#### [Problem statement]
Reproduce each line of the entries that carries "computer".

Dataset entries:
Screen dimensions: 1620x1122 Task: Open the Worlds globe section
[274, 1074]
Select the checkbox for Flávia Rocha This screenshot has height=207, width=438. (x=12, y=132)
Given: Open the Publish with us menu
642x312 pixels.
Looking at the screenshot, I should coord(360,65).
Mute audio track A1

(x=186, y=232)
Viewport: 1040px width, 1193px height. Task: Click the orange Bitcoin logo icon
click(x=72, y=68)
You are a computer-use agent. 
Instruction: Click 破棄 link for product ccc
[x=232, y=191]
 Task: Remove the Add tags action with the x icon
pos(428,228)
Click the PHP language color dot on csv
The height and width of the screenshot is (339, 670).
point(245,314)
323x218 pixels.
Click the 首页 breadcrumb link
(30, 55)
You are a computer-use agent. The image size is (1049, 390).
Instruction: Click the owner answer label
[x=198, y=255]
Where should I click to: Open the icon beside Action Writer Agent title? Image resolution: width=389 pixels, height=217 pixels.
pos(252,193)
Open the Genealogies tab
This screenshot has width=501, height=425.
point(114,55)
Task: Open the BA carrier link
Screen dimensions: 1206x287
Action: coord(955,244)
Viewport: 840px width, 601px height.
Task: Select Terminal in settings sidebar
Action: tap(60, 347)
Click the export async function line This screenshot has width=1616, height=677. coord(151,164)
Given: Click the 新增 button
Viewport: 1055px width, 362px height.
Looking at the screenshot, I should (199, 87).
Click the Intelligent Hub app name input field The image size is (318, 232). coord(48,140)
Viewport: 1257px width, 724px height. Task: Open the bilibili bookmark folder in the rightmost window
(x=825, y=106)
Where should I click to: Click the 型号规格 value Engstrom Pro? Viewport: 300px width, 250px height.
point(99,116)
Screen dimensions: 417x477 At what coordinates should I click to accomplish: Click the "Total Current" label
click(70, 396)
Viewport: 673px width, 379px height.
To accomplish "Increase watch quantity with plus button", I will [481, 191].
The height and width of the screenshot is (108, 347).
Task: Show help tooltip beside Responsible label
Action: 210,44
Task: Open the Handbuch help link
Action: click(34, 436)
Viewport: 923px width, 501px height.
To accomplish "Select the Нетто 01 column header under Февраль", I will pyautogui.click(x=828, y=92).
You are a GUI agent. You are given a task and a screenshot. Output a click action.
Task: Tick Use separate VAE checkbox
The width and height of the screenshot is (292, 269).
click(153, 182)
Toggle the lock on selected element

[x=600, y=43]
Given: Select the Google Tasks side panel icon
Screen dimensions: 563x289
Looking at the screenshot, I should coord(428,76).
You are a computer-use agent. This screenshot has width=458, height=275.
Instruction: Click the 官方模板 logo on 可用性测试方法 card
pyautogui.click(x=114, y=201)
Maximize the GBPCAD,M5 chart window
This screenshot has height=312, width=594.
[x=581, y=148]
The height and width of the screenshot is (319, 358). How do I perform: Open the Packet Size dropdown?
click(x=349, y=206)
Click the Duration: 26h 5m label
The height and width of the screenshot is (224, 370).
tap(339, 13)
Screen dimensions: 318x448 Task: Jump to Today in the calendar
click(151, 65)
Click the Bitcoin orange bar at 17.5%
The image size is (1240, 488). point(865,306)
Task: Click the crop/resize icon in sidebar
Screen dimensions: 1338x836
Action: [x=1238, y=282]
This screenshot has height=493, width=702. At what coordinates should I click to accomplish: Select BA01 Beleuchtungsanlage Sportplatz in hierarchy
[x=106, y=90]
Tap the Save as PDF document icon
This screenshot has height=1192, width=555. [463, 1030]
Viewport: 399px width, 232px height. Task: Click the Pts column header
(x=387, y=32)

#### [Completed exercise]
You are a computer-use agent. 
You are a computer-use agent. The image size is (1049, 390).
You are a computer-use agent. This screenshot has width=458, height=275.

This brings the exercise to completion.